Based on the costs and the quality-adjusted life years a model can be drafted to estimate the financial impact of the experimental treatment. This will provide governments with a potential basis to draft legislation regarding cost authorisation for the HIPEC procedure as a possible treatment option in the management of gastric cancer patients.
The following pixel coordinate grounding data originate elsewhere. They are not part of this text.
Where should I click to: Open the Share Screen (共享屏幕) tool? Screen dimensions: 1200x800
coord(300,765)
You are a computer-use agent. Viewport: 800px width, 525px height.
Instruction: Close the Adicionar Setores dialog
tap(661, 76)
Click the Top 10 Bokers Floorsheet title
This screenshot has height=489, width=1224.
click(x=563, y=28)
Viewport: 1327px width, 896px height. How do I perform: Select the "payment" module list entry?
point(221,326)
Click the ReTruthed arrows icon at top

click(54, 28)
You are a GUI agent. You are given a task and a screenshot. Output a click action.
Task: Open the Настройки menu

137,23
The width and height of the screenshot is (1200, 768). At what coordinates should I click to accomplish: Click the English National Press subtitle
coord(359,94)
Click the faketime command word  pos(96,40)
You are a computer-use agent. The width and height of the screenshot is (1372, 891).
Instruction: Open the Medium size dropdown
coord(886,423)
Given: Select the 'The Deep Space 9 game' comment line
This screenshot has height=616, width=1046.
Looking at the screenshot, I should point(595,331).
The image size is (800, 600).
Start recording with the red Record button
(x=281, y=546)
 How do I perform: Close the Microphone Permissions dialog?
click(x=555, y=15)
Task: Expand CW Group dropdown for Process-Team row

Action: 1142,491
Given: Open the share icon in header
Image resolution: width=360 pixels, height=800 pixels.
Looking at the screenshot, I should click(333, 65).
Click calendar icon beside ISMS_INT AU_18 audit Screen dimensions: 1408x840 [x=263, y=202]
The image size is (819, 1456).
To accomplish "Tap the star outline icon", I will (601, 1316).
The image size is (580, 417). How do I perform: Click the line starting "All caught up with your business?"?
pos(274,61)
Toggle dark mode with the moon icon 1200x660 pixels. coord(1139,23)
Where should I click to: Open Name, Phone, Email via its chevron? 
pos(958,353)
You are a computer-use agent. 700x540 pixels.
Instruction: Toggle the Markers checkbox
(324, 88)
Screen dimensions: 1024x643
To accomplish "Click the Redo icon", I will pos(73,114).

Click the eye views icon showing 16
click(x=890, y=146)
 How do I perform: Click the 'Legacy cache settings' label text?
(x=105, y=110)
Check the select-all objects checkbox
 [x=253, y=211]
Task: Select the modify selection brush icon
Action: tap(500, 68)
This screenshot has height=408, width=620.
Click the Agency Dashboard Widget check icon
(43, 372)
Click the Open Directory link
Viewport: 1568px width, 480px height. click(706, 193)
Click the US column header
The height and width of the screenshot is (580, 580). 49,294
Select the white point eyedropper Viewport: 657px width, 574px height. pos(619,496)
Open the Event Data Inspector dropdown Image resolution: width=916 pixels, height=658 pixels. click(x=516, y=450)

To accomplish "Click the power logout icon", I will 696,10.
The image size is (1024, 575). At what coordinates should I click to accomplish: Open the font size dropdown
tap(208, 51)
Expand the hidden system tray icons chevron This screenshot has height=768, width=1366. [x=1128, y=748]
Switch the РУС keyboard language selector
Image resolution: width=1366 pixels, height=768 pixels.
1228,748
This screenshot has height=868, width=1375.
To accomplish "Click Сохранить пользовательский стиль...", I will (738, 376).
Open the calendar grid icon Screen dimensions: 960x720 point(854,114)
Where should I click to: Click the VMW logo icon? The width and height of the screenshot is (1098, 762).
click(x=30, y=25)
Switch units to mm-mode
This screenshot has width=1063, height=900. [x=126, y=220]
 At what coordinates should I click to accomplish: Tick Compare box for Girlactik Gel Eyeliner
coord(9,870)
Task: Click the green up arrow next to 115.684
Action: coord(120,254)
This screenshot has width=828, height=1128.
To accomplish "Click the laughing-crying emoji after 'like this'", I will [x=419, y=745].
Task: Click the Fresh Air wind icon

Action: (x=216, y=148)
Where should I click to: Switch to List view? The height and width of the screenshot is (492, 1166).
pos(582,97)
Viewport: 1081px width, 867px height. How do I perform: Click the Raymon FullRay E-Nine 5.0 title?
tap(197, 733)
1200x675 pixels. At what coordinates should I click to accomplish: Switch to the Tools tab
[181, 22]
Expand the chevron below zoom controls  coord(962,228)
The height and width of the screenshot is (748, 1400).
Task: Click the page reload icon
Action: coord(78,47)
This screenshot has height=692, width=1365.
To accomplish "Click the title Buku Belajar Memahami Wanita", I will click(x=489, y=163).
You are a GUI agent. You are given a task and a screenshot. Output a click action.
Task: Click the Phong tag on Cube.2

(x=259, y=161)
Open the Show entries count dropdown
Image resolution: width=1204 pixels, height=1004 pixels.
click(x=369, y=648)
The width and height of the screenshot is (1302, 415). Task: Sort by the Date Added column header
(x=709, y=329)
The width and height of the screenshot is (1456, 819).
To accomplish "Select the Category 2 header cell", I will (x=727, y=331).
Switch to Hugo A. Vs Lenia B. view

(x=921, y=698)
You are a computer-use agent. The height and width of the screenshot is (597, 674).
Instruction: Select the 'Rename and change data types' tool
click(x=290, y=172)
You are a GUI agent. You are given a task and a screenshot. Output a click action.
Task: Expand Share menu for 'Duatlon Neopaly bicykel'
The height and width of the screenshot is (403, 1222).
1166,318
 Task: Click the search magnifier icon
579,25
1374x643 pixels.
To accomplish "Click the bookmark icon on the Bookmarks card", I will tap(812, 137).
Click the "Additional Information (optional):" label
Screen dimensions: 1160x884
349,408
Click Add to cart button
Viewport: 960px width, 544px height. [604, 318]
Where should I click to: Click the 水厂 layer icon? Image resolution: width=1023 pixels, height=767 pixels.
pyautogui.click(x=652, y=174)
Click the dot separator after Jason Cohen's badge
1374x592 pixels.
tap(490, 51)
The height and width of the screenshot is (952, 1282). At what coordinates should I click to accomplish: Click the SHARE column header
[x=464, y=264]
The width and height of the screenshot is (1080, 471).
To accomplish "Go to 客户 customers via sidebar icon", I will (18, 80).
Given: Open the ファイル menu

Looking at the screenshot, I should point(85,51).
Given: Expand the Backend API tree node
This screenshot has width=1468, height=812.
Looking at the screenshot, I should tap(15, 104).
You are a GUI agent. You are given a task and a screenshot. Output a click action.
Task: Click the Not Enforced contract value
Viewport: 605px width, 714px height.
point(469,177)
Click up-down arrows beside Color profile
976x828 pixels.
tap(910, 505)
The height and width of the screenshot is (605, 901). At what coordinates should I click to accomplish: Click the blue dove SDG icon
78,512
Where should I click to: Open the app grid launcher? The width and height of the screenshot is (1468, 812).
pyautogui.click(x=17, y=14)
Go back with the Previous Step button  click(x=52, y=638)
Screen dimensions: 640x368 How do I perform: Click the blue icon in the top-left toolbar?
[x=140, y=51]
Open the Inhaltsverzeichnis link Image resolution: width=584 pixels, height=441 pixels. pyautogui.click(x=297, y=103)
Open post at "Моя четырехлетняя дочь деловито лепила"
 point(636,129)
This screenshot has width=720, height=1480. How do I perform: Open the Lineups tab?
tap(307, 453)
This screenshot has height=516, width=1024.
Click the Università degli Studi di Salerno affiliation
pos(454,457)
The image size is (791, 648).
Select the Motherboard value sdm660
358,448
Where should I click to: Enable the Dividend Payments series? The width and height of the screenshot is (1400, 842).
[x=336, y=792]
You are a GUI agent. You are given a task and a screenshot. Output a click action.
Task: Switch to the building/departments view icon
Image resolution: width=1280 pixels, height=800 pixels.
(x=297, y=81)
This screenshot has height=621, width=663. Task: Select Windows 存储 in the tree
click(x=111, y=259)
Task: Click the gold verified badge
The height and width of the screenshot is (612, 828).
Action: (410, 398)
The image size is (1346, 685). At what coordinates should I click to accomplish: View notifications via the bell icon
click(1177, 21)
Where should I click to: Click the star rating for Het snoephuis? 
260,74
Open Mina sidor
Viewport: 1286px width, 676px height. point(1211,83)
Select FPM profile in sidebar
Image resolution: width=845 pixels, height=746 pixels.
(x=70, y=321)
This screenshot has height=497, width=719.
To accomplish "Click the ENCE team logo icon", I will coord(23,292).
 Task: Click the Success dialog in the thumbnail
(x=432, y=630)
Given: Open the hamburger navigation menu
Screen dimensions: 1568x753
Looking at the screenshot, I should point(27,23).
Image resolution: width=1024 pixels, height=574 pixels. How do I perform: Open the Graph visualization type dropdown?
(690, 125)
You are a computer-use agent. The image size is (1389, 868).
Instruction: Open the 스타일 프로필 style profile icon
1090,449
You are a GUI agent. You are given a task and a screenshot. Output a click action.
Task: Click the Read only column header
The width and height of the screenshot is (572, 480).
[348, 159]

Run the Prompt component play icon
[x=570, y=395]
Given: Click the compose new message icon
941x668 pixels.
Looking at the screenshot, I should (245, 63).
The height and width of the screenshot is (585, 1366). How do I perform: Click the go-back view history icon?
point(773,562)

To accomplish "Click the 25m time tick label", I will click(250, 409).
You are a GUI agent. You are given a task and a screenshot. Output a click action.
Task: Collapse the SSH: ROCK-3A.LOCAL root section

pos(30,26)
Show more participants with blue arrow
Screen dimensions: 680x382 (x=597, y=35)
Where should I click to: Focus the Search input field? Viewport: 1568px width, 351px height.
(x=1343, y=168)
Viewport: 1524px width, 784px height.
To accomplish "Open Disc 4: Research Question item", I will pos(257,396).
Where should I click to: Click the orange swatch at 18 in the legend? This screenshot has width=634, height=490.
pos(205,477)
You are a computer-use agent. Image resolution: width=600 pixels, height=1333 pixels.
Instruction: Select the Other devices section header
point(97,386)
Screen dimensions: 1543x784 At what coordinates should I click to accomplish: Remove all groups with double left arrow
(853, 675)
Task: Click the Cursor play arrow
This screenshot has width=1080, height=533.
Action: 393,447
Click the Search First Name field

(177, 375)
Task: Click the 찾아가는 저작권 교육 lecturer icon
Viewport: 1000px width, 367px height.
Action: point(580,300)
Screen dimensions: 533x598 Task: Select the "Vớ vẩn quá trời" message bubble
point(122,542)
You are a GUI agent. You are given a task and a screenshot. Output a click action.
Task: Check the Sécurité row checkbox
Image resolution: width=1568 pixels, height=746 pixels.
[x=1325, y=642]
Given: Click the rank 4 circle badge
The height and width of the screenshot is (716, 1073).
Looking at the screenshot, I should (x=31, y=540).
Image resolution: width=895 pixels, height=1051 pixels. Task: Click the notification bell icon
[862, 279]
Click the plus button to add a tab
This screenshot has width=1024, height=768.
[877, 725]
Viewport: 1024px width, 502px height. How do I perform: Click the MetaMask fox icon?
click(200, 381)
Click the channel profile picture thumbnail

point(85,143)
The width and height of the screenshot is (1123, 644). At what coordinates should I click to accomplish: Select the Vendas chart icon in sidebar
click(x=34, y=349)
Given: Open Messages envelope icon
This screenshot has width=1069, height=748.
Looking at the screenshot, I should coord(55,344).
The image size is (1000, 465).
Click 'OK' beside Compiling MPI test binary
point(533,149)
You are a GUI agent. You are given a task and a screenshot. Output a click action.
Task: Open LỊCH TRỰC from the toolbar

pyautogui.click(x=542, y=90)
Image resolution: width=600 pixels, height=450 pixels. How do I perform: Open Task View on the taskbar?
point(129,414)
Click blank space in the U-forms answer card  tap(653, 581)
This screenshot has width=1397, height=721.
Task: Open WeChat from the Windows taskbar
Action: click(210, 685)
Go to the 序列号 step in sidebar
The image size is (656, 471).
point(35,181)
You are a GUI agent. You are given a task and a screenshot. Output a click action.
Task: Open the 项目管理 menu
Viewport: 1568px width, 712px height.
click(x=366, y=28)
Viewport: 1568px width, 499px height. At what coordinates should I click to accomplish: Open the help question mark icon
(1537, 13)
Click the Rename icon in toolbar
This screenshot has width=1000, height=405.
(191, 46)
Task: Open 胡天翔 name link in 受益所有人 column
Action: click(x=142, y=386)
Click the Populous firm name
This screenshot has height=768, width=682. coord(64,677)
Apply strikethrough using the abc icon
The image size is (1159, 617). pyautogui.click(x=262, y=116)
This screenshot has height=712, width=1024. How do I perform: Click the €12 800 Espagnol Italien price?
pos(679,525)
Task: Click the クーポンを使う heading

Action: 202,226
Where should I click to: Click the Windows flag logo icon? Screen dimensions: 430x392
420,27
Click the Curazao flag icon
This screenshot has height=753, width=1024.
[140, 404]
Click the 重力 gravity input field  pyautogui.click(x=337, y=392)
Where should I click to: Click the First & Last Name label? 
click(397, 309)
Other HIPEC trials for gastric cancer

In the German GASTRIPEC trial (NCT02158988) gastrectomy and CRS are compared to gastrectomy, CRS and HIPEC with mitomycin C and cisplatin in patients with gastric cancer and synchronous peritoneal dissemination. In the French GASTRCHIP trial (NCT01882933) gastrectomy and HIPEC with oxaliplatin (250 mg/m2) are compared to gastrectomy only in patients with locally advanced gastric cancer defined as cT3-cT4 with either serosal invasion, tumour perforation, lymph node invasion or tumour positive peritoneal cytology [34]. The presence of macroscopic peritoneal lesions is an exclusion criterion in the GASTRICHIP trial. At present, the PERISCOPE II trial is unique in comparing gastrectomy, CRS and HIPEC with palliative systemic chemotherapy, which is the current standard treatment for patients with gastric cancer with peritoneal dissemination in the Netherlands.

Conclusion

The PERISCOPE II trial will determine whether patients with gastric cancer with limited peritoneal dissemination (PCI < 7) and/or tumour positive peritoneal cytology treated with systemic chemotherapy followed by gastrectomy, CRS and HIPEC have a survival benefit over those treated with palliative systemic chemotherapy alone. The study will provide data on survival, toxicity, cost-effectiveness and quality of life in patients with gastric cancer undergoing HIPEC surgery. The ultimate goal is to define whether the HIPEC procedure can be used as a standard treatment option for patients with gastric cancer with limited peritoneal dissemination and/or tumour positive peritoneal cytology, provided that there was no disease progression during neoadjuvant systemic chemotherapy.